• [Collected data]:
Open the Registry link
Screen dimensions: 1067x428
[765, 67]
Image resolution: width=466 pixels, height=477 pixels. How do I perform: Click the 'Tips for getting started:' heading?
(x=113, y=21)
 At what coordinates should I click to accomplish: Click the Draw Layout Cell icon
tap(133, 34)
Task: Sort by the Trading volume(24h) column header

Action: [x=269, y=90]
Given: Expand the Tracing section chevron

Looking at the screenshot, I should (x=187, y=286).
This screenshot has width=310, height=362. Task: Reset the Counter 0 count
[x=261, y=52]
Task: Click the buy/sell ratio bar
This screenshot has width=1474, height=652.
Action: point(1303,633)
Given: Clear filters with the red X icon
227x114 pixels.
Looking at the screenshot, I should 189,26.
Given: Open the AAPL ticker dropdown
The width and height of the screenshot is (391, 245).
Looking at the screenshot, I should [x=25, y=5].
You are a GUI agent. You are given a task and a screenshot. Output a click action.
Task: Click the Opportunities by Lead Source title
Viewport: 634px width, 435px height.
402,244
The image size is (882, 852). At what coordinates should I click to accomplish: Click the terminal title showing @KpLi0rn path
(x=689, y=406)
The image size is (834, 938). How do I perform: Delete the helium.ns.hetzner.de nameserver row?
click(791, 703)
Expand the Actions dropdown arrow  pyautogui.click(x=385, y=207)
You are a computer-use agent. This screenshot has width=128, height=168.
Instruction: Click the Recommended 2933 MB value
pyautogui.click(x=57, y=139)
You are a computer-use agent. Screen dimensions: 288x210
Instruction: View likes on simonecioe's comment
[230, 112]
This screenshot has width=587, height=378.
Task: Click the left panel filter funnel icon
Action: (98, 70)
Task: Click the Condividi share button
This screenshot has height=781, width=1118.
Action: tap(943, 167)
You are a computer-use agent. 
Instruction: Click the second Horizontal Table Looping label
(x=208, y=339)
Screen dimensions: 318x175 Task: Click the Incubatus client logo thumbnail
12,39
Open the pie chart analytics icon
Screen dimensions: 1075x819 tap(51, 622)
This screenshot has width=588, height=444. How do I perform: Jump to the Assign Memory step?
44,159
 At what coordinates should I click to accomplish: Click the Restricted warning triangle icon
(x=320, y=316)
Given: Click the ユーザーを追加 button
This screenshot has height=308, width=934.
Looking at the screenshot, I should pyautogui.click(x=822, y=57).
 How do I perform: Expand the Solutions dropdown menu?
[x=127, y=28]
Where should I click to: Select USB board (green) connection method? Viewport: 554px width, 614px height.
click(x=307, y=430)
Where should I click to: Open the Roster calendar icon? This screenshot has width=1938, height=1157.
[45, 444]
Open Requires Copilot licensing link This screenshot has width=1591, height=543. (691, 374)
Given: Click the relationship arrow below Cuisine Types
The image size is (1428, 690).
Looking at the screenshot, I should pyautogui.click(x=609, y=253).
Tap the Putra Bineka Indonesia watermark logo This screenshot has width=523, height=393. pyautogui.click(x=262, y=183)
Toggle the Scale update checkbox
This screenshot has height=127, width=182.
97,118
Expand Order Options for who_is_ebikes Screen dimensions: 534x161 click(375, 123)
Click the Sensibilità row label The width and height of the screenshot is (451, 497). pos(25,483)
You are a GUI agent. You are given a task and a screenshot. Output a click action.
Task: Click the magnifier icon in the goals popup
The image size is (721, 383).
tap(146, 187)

• [PROBLEM]: Transcribe every record. Match each line exactly.

• [WRITTEN RESPONSE]:
Open the Registry link
Screen dimensions: 1067x428
[765, 67]
Image resolution: width=466 pixels, height=477 pixels. How do I perform: Click the 'Tips for getting started:' heading?
(x=113, y=21)
 At what coordinates should I click to accomplish: Click the Draw Layout Cell icon
tap(133, 34)
Task: Sort by the Trading volume(24h) column header

Action: [x=269, y=90]
Given: Expand the Tracing section chevron

Looking at the screenshot, I should (x=187, y=286).
This screenshot has width=310, height=362. Task: Reset the Counter 0 count
[x=261, y=52]
Task: Click the buy/sell ratio bar
This screenshot has width=1474, height=652.
Action: point(1303,633)
Given: Clear filters with the red X icon
227x114 pixels.
Looking at the screenshot, I should 189,26.
Given: Open the AAPL ticker dropdown
The width and height of the screenshot is (391, 245).
Looking at the screenshot, I should [x=25, y=5].
You are a GUI agent. You are given a task and a screenshot. Output a click action.
Task: Click the Opportunities by Lead Source title
Viewport: 634px width, 435px height.
402,244
The image size is (882, 852). At what coordinates should I click to accomplish: Click the terminal title showing @KpLi0rn path
(x=689, y=406)
The image size is (834, 938). How do I perform: Delete the helium.ns.hetzner.de nameserver row?
click(791, 703)
Expand the Actions dropdown arrow  pyautogui.click(x=385, y=207)
You are a computer-use agent. This screenshot has width=128, height=168.
Instruction: Click the Recommended 2933 MB value
pyautogui.click(x=57, y=139)
You are a computer-use agent. Screen dimensions: 288x210
Instruction: View likes on simonecioe's comment
[230, 112]
This screenshot has width=587, height=378.
Task: Click the left panel filter funnel icon
Action: (98, 70)
Task: Click the Condividi share button
This screenshot has height=781, width=1118.
Action: tap(943, 167)
You are a computer-use agent. 
Instruction: Click the second Horizontal Table Looping label
(x=208, y=339)
Screen dimensions: 318x175 Task: Click the Incubatus client logo thumbnail
12,39
Open the pie chart analytics icon
Screen dimensions: 1075x819 tap(51, 622)
This screenshot has width=588, height=444. How do I perform: Jump to the Assign Memory step?
44,159
 At what coordinates should I click to accomplish: Click the Restricted warning triangle icon
(x=320, y=316)
Given: Click the ユーザーを追加 button
This screenshot has height=308, width=934.
Looking at the screenshot, I should pyautogui.click(x=822, y=57).
 How do I perform: Expand the Solutions dropdown menu?
[x=127, y=28]
Where should I click to: Select USB board (green) connection method? Viewport: 554px width, 614px height.
click(x=307, y=430)
Where should I click to: Open the Roster calendar icon? This screenshot has width=1938, height=1157.
[45, 444]
Open Requires Copilot licensing link This screenshot has width=1591, height=543. (691, 374)
Given: Click the relationship arrow below Cuisine Types
The image size is (1428, 690).
Looking at the screenshot, I should pyautogui.click(x=609, y=253).
Tap the Putra Bineka Indonesia watermark logo This screenshot has width=523, height=393. pyautogui.click(x=262, y=183)
Toggle the Scale update checkbox
This screenshot has height=127, width=182.
97,118
Expand Order Options for who_is_ebikes Screen dimensions: 534x161 click(375, 123)
Click the Sensibilità row label The width and height of the screenshot is (451, 497). pos(25,483)
You are a GUI agent. You are given a task and a screenshot. Output a click action.
Task: Click the magnifier icon in the goals popup
The image size is (721, 383).
tap(146, 187)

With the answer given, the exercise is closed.